• Your task: Say how many lines in the entries hold the string "agent", giving the number by itself.

• Dataset records:
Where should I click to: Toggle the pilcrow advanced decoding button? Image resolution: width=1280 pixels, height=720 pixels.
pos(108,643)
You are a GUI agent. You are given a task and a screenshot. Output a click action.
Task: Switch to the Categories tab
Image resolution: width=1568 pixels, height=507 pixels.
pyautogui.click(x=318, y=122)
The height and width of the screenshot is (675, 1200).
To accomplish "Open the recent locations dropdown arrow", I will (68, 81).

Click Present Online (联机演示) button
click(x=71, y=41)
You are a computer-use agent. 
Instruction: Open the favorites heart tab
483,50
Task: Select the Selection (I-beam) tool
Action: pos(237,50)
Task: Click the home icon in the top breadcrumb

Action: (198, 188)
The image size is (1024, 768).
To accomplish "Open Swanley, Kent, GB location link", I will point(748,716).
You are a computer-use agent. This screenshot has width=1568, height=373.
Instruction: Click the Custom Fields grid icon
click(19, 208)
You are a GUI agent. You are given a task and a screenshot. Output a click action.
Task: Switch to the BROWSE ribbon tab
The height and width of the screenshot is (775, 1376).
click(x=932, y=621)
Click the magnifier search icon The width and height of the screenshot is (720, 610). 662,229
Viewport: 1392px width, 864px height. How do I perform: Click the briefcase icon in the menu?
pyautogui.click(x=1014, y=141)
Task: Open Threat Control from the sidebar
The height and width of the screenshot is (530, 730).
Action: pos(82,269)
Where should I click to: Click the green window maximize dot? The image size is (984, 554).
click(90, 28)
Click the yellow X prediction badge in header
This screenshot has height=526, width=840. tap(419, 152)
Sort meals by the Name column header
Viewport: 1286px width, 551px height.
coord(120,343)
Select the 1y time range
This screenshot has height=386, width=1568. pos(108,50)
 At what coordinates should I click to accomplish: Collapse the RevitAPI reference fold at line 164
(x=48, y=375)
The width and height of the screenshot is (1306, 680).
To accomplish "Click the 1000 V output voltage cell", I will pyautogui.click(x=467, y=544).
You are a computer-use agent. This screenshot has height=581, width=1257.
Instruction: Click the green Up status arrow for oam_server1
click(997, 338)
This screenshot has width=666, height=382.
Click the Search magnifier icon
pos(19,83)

• Output of the task: 5